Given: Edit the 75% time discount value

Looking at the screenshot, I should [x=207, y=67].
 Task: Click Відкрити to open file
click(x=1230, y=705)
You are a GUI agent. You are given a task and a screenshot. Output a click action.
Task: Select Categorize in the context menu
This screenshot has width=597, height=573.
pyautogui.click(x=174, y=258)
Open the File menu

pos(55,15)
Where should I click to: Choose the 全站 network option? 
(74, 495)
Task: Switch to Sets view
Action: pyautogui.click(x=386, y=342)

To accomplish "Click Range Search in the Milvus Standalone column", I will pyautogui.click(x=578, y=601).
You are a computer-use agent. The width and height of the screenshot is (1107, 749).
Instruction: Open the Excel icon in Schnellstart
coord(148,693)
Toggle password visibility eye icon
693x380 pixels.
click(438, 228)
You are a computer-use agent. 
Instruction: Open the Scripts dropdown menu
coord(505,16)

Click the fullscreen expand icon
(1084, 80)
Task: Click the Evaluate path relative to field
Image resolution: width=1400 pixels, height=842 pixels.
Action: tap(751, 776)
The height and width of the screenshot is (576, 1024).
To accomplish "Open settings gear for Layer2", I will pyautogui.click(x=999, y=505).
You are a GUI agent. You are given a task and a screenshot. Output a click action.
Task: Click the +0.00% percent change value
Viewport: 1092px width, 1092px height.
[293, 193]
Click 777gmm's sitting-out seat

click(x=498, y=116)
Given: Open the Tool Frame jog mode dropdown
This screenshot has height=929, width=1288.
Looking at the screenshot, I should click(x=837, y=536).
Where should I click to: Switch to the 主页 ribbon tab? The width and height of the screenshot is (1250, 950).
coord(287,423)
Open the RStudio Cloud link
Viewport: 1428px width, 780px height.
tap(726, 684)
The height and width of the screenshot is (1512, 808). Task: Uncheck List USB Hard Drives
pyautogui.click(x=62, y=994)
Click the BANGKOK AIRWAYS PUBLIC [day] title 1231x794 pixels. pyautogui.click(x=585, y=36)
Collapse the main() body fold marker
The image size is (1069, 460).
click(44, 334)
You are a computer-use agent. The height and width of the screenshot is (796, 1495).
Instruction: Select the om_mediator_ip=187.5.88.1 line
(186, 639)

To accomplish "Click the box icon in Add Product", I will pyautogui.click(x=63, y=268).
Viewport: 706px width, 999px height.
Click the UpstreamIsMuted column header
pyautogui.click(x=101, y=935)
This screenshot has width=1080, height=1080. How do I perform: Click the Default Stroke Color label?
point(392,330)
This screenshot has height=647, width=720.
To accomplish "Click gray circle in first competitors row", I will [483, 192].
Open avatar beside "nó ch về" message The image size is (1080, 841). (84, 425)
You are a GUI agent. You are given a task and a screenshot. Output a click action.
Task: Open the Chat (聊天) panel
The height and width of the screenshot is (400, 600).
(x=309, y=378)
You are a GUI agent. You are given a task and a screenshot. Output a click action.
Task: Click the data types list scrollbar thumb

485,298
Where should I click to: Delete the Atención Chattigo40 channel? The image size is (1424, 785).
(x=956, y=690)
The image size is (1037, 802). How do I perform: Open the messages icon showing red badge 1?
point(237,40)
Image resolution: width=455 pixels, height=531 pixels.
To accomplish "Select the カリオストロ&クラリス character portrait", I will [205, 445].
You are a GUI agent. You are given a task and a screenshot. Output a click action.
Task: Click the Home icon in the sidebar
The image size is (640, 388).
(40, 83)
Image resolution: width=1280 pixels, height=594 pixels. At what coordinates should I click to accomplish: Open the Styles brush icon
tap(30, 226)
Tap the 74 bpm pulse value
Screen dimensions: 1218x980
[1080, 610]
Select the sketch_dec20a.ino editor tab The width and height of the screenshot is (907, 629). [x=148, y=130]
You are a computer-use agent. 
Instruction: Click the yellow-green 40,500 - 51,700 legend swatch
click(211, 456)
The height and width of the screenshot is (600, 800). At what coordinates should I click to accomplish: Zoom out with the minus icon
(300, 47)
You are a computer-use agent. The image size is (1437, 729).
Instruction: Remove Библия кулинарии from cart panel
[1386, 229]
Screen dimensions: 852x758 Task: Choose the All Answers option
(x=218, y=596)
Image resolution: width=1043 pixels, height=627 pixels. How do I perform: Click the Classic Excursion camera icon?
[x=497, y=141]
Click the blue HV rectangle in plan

▸ **WORK INSTRUCTION**
In the listing above, please copy exactly the lines from the first through the one that contains "Toggle password visibility eye icon", and no others.

▸ **COMPLETED TASK**
Given: Edit the 75% time discount value

Looking at the screenshot, I should [x=207, y=67].
 Task: Click Відкрити to open file
click(x=1230, y=705)
You are a GUI agent. You are given a task and a screenshot. Output a click action.
Task: Select Categorize in the context menu
This screenshot has width=597, height=573.
pyautogui.click(x=174, y=258)
Open the File menu

pos(55,15)
Where should I click to: Choose the 全站 network option? 
(74, 495)
Task: Switch to Sets view
Action: pyautogui.click(x=386, y=342)

To accomplish "Click Range Search in the Milvus Standalone column", I will pyautogui.click(x=578, y=601).
You are a computer-use agent. The width and height of the screenshot is (1107, 749).
Instruction: Open the Excel icon in Schnellstart
coord(148,693)
Toggle password visibility eye icon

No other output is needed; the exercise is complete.